### DATA EXTRACT
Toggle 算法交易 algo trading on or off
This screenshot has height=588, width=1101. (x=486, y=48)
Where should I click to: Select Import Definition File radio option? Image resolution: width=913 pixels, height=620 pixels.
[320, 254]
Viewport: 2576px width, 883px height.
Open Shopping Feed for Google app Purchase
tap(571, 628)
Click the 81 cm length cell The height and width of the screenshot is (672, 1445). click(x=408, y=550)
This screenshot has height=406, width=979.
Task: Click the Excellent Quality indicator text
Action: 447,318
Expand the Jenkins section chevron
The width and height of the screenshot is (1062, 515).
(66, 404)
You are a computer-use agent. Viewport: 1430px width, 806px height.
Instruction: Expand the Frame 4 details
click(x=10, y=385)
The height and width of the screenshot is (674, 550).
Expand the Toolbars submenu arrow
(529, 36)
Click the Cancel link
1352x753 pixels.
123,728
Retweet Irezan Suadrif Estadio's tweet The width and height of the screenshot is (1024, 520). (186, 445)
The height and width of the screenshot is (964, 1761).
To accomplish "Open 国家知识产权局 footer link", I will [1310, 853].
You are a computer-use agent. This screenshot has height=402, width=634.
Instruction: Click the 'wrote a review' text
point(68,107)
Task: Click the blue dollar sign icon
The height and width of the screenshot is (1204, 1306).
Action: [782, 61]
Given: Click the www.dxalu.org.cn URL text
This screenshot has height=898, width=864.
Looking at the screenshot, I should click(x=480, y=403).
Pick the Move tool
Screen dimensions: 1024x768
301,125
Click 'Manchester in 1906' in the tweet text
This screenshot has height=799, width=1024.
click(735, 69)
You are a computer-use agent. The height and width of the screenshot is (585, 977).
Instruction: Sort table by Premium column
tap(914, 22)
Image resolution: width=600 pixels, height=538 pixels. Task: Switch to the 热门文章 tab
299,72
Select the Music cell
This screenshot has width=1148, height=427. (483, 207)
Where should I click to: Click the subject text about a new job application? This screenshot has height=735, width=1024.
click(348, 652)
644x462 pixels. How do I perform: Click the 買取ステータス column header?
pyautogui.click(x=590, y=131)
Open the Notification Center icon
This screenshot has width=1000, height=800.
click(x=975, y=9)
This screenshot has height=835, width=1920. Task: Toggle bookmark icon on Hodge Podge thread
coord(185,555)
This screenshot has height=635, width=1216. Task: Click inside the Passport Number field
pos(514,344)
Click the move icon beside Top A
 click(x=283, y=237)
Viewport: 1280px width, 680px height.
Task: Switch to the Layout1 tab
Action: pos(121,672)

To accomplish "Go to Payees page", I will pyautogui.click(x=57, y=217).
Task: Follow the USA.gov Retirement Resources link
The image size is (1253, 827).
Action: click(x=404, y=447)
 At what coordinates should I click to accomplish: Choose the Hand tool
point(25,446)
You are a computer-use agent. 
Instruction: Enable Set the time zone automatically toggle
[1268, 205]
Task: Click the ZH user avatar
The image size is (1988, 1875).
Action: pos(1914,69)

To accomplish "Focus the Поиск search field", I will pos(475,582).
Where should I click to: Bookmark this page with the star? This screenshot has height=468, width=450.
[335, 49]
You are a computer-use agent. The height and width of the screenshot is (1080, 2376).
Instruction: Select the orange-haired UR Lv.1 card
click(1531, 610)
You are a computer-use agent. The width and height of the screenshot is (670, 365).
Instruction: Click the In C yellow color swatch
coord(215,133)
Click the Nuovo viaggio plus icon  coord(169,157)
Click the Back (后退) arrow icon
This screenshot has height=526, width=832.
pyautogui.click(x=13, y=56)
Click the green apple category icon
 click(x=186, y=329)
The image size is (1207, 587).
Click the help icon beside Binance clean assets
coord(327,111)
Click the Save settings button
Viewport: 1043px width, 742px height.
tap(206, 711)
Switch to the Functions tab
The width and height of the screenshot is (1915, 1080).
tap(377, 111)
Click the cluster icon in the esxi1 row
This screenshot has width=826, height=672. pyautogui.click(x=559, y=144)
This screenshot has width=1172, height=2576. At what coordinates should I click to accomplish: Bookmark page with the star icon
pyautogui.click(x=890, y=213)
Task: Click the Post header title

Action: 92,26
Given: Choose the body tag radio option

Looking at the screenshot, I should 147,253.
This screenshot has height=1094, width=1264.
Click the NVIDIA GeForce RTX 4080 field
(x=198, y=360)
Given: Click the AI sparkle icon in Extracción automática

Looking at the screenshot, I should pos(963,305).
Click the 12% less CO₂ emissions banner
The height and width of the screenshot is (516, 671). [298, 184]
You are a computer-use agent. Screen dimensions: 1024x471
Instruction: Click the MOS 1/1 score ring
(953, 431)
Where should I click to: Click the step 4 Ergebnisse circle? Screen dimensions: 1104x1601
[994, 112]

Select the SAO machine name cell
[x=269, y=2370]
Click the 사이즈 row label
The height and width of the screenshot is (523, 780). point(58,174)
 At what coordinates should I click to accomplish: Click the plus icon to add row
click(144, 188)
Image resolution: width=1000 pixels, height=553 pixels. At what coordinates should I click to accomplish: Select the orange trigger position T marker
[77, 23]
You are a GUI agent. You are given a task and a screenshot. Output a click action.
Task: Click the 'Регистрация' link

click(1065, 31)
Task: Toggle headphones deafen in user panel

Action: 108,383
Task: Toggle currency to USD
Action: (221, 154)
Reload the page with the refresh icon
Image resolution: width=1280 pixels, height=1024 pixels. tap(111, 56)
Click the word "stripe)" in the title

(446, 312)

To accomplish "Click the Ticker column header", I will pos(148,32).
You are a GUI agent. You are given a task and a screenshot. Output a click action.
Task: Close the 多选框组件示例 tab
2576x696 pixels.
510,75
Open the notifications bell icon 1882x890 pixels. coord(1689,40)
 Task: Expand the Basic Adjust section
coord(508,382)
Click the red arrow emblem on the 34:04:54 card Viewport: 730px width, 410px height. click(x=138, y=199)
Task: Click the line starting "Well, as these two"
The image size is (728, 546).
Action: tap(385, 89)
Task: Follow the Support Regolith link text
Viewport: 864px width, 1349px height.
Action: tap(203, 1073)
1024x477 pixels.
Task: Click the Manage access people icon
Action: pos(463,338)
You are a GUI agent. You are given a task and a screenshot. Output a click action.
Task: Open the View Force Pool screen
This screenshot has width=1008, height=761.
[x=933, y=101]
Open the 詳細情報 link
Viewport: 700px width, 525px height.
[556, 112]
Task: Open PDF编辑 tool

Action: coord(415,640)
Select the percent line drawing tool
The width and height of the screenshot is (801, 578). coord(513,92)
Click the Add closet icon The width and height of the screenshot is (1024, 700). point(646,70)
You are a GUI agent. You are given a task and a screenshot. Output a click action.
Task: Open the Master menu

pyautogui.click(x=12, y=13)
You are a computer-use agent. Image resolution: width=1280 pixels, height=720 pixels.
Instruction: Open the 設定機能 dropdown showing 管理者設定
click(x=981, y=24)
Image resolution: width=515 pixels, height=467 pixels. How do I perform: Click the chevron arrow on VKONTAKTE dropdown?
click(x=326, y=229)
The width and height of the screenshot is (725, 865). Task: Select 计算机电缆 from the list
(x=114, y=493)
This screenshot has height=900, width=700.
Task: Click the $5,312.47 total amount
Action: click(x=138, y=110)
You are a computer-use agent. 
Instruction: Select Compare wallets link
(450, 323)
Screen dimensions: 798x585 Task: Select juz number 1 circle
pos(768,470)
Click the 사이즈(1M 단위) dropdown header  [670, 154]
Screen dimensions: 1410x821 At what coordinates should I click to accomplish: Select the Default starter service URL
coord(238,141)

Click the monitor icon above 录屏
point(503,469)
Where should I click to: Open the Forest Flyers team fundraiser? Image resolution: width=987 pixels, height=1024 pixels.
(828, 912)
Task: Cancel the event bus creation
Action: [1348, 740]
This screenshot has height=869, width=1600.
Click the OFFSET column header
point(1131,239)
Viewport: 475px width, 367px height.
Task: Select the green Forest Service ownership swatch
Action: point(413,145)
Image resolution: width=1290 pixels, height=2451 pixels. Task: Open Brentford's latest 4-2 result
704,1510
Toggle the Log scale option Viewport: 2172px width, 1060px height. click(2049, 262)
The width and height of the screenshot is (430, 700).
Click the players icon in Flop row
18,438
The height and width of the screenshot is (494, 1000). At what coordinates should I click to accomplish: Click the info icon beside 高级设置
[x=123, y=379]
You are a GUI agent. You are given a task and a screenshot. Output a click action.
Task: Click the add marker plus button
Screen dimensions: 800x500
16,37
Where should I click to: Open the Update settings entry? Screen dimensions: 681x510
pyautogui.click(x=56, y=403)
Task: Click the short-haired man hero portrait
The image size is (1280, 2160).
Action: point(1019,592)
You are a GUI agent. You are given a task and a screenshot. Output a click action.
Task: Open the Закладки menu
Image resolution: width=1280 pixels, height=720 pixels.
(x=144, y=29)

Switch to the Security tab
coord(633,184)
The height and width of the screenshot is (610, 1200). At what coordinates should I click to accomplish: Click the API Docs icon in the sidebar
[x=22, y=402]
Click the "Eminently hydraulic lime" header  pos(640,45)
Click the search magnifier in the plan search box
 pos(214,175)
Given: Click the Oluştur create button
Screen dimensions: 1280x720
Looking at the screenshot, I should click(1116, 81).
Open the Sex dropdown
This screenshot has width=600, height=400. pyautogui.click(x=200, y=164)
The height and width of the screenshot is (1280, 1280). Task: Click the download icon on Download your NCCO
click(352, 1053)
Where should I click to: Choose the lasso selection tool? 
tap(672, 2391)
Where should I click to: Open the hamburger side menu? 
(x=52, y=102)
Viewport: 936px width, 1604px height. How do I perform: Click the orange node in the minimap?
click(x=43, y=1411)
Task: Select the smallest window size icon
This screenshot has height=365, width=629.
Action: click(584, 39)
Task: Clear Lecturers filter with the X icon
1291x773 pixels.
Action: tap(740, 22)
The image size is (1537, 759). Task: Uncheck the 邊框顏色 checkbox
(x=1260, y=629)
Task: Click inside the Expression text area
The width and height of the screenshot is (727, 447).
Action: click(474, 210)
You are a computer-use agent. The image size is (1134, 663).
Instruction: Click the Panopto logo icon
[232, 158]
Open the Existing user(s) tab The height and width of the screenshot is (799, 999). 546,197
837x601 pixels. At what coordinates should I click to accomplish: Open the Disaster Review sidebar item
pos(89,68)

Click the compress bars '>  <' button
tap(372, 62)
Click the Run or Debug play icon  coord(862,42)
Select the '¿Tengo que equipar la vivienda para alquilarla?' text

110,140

### WHAT THIS TASK INVOLVES
Scan the listing for the string "Follow". Copy each line that has it.

### ANSWER SPACE
Task: Follow the USA.gov Retirement Resources link
Task: Follow the Support Regolith link text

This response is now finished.